Trotzdem erfuhr die Umstrukturierung mit
der Wende 1989 einen Knick. Der alte Westen wurde zum Opfer des neuen
Ostens. Mit den finanziellen Lasten der Deutschen Einheit für die
ärmsten Städte an der Ruhr nahm deren Schuldenlast zu und die
Regierungen in Berlin und Düsseldorf haben es unterlassen die
Altschulden in einen Sonderfonds umzuschichten. Dort wo die Bergleute
wegzogen sind, kamen wegen niedriger Mieten Sozialschwache, Arbeitslose,
Flüchtlinge. Manche Stadtteile verkommen zu Zonen inländischer
Abschiebung, zu Ghettos. Die Kinder haben kaum Chancen auf eine gute
Ausbildung und höhere Abschlüsse.
Noch
arbeiten 4000 Menschen bei der RAG und ab 2022 werden es noch 500 sein,
die überwiegend Schächte und Bergbauflächen von Altlasten befreien,
sogen. Ewigkeitskosten von 220 Mio Euro per anno. Zur Finanzierung wurde
durch die Gründung des evonik-Chemiekonzerns gesorgt, in den 2007 die
zukunftsträchtigen Geschäfte der RAG eingebracht wurden. Zuletzt
erzielte evonik einen Jahresüberschuss von 430 Mio Euro, so daß der
öffentlichen Hand die Ewigkeitskosten erspart bleiben.
In den
letzten 20 Jahren hat RAG 85.000 Arbeitsplätze abgebaut, 45.000 gingen
in Ruhestand oder Vorruhestand. Eine größere Anzahl wurde in andere
Beschäftigungen gebracht wie Berufsfeuerwehren, zur Bahn oder in
Flughäfen. Etwas befremdlich mutet an, dass Beschäftigte der RAG trotz
einer vertretbaren Abfindung für ihnen vertraglich zustehende
Deputatkohle bis zum Lebensende nun den Rechtsweg beschreiten und von
der auch von der Gewerkschaft BCE beschworenen „Partnerschaft auf
Augenhöhe“ nichts halten.
Die Stahlwerke müssen, soweit sie
Kohle oder Kokskohle für ihre Produktion benötigen, diese aus dem
Ausland beziehen oder sie wenden sich den in Rede stehenden neuen
Methoden zu. Auch die eine bestimmte Zeit am Netz bleibenden
Kohlekraftwerke müssen die benötigte Kohle im Ausland einkaufen. 2018
wurden 13 % des Stroms in Deutschland in Kohlekraftwerken erzeugt.
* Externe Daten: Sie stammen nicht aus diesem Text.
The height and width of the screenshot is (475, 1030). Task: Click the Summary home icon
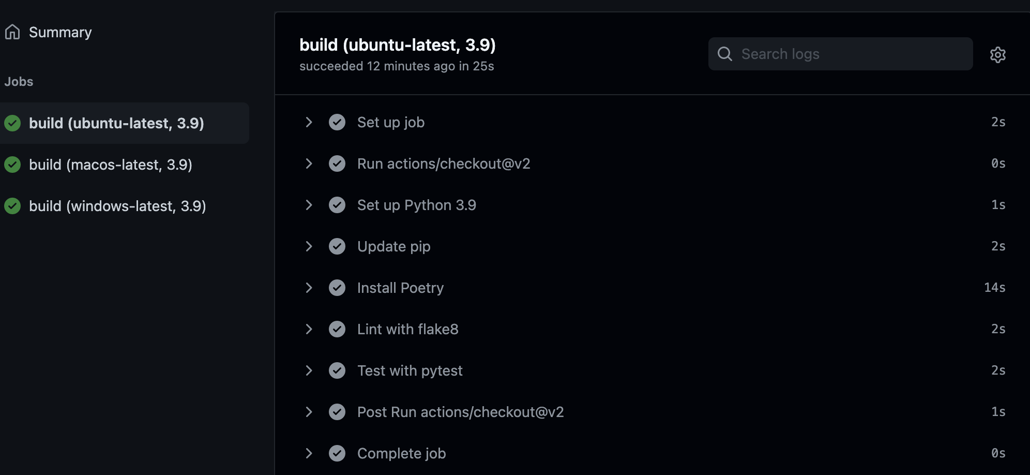tap(12, 32)
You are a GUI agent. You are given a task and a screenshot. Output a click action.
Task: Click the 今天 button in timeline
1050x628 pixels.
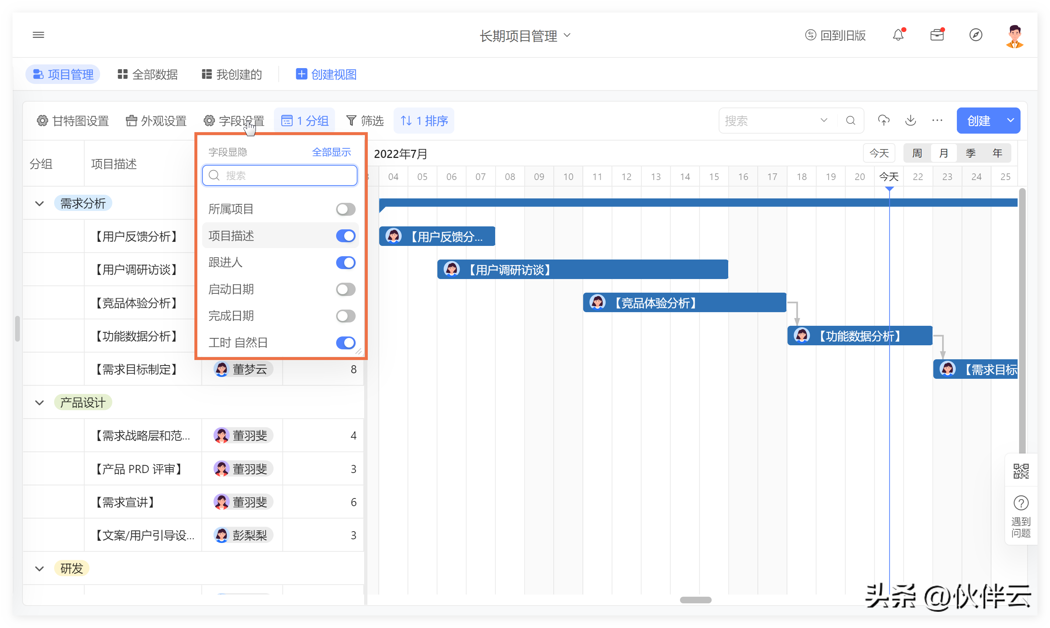(879, 153)
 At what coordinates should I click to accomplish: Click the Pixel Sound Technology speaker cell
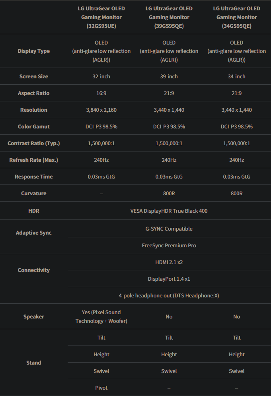101,316
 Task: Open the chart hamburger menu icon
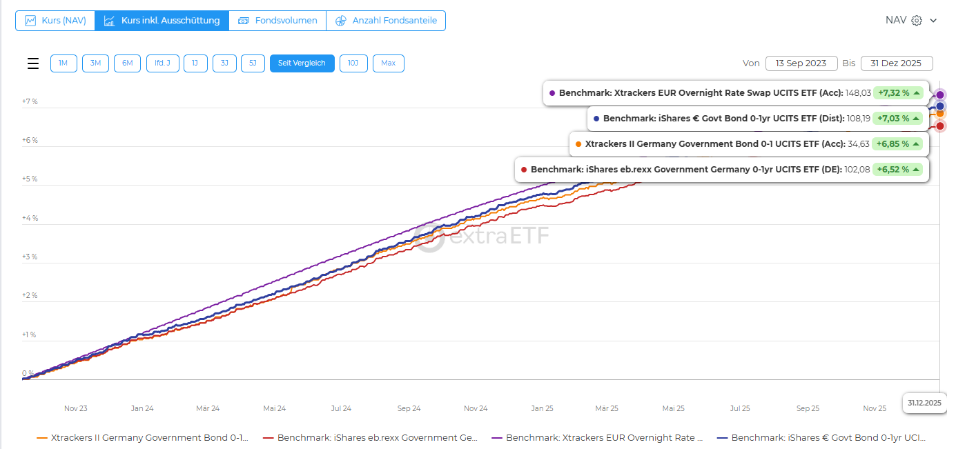pos(33,63)
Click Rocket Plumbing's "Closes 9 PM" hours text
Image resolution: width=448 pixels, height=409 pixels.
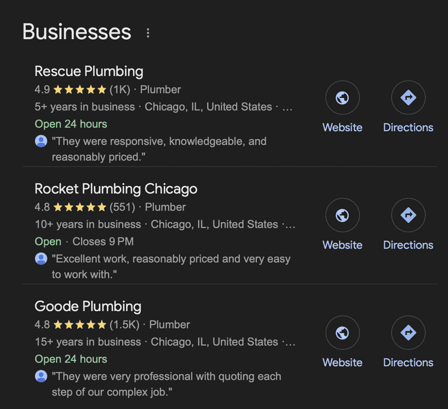click(103, 241)

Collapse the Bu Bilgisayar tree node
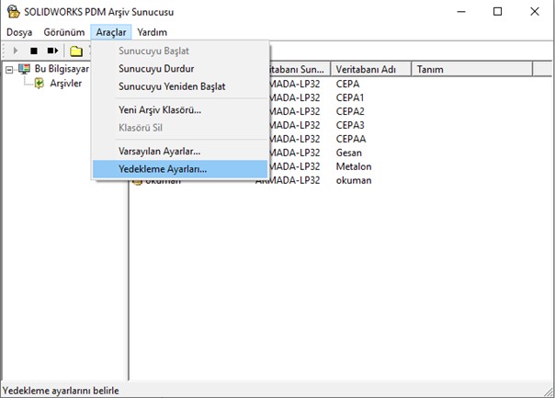8,69
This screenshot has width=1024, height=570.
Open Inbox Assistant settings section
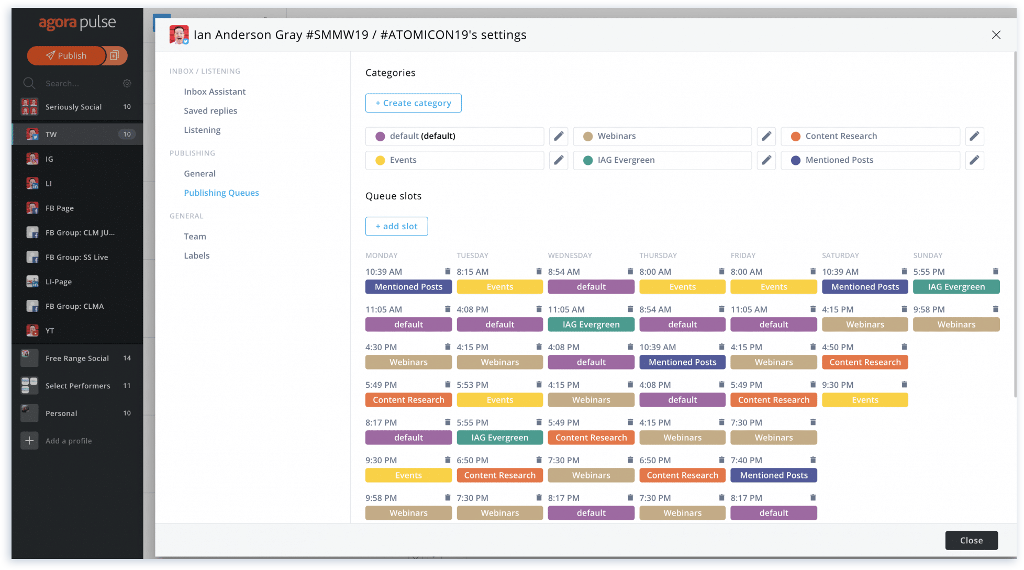tap(214, 91)
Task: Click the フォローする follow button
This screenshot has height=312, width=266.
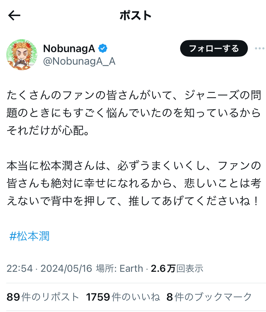Action: point(214,48)
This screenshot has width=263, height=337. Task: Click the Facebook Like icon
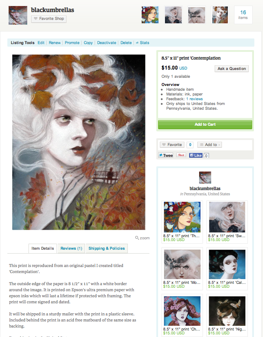coord(196,156)
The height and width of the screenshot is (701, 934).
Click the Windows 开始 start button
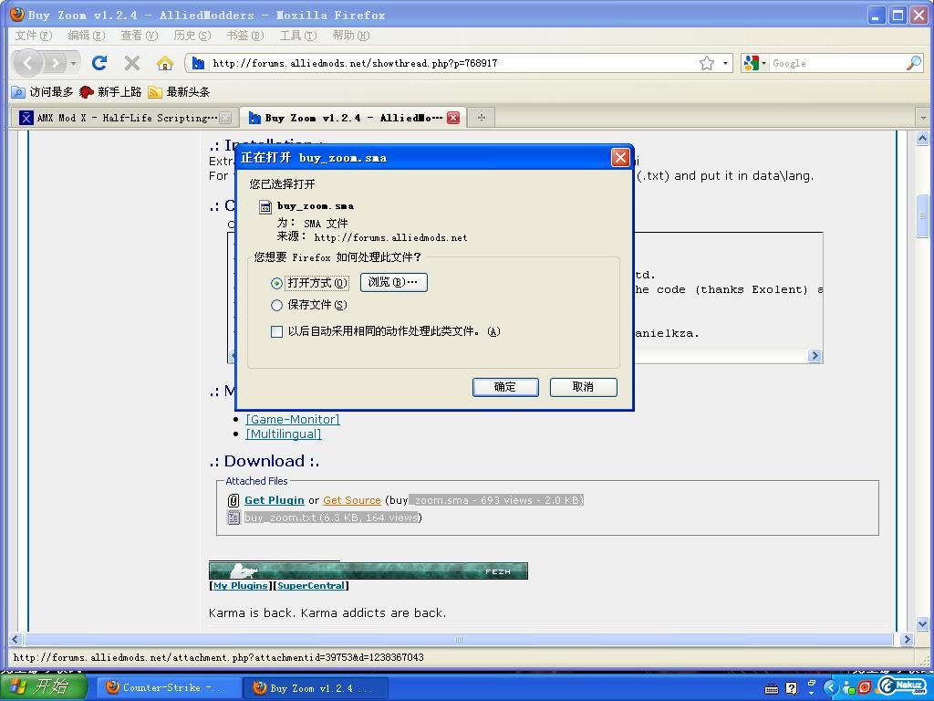[44, 687]
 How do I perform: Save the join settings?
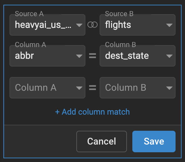pyautogui.click(x=154, y=141)
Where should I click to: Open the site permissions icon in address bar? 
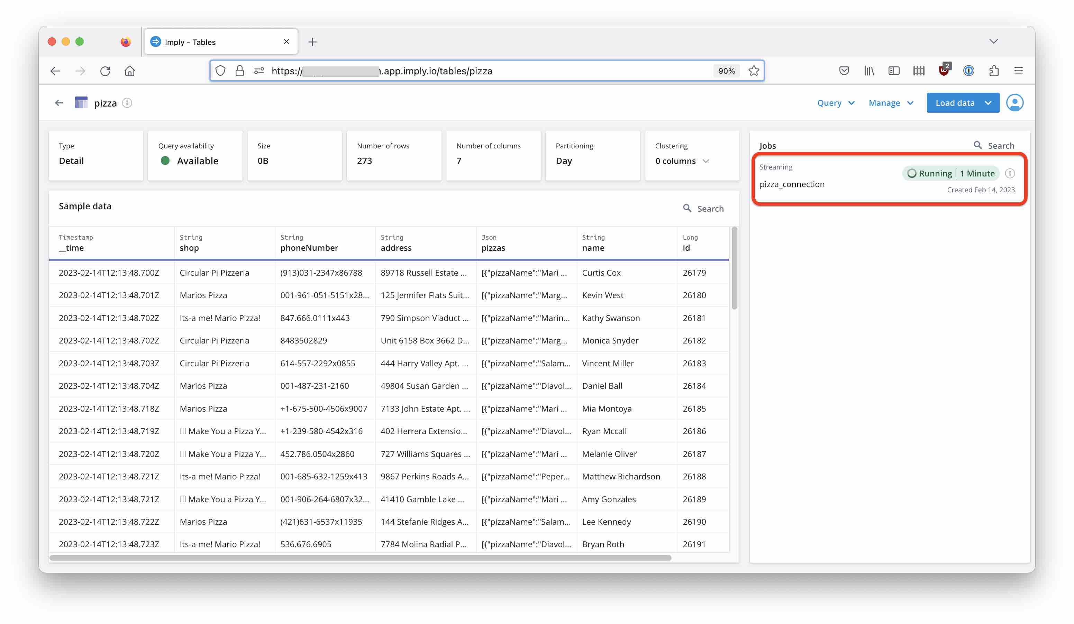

Dass trotz der Kampfaktionen um den
Hambacher Wald NRW`s Landesregierung am schnellen Kohleausstieg-wohl mit
Rücksicht auf die Energieunternehmen- rüttelt, führt zu unnötigen
Konflikten mit den Umweltverbänden. Dass der Vorsitzende der Deutschen
Umweltstiftung Sommer sagt, die Kohlekommission spiele Klimaschutz und
Wohlstand gegeneinander aus und man müsse weiteres Wirtschaftswachstumm
verhindern, schießt über das Ziel hinaus. Es muß doch Wege geben,
Wachstum, Wohlstand, Beschäftigung und ökologische Zielsetzungen zu
einem tragfähigen Kompromiß zu führen.
Der Ausstieg aus der
Kohle ist Teil der Energiewende und unserer Umwelt verpflichtet.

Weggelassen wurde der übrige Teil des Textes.